(Lines on where items appear)
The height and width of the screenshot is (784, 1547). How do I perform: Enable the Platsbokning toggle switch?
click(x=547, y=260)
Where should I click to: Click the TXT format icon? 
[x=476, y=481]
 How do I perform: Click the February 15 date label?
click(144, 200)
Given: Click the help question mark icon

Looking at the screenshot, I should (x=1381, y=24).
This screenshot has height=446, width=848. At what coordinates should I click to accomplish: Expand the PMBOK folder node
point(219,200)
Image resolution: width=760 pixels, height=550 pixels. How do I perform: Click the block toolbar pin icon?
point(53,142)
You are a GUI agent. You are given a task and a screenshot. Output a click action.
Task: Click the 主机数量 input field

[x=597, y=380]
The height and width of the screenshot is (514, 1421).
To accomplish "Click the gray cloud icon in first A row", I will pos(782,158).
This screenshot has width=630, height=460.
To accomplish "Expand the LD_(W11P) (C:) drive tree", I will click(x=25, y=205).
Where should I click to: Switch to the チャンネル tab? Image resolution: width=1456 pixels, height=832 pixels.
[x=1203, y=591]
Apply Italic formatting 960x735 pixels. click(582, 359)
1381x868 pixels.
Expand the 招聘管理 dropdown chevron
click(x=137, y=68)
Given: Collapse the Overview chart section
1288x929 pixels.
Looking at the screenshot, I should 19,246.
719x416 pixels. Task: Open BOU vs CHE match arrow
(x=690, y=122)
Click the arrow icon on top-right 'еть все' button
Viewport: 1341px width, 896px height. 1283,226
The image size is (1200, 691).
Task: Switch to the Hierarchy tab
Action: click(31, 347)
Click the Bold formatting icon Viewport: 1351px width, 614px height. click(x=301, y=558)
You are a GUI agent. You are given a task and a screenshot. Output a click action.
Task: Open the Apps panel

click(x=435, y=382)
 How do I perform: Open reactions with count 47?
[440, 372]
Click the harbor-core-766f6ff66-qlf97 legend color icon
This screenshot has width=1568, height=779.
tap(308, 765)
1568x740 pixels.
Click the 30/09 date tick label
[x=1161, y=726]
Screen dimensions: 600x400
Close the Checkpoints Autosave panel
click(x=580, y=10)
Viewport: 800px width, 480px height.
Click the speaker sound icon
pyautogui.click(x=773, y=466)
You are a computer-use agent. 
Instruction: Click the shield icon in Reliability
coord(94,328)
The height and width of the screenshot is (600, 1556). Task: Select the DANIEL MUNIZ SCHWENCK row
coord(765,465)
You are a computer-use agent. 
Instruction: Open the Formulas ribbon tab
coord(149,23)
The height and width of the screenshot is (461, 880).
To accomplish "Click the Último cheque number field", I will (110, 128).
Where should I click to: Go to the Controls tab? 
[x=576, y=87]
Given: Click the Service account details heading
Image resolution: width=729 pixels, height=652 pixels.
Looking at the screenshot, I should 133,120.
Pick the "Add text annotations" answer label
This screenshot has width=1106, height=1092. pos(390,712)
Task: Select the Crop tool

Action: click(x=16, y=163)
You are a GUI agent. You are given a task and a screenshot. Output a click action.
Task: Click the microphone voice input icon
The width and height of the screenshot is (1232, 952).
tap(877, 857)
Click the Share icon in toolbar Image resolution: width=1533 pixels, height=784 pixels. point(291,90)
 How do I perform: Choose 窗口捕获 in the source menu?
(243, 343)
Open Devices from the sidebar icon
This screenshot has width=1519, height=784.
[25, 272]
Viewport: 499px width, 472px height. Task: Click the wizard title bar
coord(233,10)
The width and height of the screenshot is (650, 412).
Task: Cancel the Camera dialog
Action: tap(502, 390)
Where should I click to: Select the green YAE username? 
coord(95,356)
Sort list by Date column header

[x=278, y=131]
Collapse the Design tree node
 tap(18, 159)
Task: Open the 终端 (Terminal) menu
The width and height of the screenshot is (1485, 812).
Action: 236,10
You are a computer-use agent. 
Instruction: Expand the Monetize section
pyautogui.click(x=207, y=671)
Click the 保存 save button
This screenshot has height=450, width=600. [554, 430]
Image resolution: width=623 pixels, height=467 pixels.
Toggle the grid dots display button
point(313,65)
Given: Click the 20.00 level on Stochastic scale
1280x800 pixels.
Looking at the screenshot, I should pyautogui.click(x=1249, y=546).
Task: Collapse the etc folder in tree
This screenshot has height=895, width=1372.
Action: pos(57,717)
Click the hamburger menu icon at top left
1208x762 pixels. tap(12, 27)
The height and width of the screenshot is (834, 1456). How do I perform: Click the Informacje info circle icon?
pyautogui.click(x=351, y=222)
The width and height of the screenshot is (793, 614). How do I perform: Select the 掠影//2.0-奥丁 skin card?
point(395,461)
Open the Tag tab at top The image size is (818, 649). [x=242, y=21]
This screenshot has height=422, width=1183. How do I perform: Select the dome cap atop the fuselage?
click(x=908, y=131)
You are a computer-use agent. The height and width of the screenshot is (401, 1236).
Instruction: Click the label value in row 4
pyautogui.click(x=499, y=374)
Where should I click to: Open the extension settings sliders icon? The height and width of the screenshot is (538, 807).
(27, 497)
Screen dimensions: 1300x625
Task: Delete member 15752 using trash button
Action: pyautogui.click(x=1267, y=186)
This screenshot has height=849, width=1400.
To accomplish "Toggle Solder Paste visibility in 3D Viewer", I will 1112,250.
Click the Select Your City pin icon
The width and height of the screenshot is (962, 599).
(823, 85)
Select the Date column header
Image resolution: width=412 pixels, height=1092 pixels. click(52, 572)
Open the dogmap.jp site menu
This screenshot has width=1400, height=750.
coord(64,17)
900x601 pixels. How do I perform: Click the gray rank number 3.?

Required task: Repeat the lines word for word from the first one through the line holding "point(53,142)", inclusive.

Reply:
The height and width of the screenshot is (784, 1547). How do I perform: Enable the Platsbokning toggle switch?
click(x=547, y=260)
Where should I click to: Click the TXT format icon? 
[x=476, y=481]
 How do I perform: Click the February 15 date label?
click(144, 200)
Given: Click the help question mark icon

Looking at the screenshot, I should (x=1381, y=24).
This screenshot has height=446, width=848. At what coordinates should I click to accomplish: Expand the PMBOK folder node
point(219,200)
Image resolution: width=760 pixels, height=550 pixels. How do I perform: Click the block toolbar pin icon?
point(53,142)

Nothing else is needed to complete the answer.